> _Exercise requirements_: Go through the entries below and pick out every line with "value".

*** Opening of Data for this task ***

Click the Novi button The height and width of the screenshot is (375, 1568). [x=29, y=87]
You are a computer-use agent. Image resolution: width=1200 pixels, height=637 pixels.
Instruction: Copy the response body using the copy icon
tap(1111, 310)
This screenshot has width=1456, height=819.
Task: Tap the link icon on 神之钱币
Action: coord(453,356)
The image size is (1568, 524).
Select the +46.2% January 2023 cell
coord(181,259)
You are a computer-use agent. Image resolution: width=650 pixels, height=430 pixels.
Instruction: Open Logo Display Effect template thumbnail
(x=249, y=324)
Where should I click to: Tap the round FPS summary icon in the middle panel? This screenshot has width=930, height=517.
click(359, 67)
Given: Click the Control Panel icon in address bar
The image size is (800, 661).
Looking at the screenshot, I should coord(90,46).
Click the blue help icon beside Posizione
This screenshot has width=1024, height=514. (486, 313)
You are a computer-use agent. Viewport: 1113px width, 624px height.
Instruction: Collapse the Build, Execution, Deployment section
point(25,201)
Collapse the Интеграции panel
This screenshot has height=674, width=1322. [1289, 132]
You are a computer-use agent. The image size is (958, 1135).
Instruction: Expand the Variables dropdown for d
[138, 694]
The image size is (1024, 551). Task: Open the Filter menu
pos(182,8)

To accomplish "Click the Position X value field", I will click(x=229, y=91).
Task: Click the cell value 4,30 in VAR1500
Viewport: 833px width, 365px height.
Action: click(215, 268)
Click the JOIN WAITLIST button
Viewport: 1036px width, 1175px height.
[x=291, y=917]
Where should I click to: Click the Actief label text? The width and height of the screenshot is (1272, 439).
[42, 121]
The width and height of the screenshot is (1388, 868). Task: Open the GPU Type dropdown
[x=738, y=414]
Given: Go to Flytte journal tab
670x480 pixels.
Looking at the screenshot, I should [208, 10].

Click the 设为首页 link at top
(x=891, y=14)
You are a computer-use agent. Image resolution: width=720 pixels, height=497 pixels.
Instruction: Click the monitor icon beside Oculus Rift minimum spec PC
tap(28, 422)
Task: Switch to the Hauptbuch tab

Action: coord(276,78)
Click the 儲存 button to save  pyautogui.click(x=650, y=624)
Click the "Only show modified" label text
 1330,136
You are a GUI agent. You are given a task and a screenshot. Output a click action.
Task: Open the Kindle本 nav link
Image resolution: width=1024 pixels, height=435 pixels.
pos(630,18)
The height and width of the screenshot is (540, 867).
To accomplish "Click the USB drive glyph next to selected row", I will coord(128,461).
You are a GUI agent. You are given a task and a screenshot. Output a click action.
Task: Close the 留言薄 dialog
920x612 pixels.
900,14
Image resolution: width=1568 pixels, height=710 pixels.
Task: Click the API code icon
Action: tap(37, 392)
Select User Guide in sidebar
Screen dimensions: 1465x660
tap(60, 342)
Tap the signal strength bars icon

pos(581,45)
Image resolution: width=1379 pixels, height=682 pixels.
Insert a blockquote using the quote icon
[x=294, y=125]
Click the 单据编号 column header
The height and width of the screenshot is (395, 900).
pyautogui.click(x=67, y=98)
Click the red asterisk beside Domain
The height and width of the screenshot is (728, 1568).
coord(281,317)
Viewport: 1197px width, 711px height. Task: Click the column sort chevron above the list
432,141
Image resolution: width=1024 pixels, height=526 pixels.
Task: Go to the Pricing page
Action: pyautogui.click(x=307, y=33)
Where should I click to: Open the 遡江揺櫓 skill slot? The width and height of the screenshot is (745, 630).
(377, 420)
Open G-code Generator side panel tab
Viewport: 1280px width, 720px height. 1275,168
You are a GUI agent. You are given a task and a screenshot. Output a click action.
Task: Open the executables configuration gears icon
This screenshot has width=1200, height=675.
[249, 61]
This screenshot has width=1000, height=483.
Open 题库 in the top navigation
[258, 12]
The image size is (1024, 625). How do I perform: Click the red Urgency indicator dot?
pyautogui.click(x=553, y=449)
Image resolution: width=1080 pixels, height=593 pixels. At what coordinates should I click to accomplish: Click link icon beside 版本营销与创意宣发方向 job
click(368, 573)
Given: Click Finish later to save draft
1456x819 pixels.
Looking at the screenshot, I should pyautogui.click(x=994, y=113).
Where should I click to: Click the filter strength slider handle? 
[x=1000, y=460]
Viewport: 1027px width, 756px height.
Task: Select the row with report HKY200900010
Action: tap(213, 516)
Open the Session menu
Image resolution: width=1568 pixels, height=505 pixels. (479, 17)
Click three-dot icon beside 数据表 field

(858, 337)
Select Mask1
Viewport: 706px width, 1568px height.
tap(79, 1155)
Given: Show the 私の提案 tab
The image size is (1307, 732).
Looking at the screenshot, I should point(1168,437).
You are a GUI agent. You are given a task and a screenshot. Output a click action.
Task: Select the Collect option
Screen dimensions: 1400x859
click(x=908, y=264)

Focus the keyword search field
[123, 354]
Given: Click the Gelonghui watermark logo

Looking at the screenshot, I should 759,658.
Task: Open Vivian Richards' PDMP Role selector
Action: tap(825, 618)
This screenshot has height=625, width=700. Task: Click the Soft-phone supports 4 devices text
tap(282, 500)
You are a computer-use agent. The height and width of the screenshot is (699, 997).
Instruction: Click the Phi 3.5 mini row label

*** Close of Data for this task ***

> _Result of the task_:
To accomplish "Click the Position X value field", I will click(x=229, y=91).
Task: Click the cell value 4,30 in VAR1500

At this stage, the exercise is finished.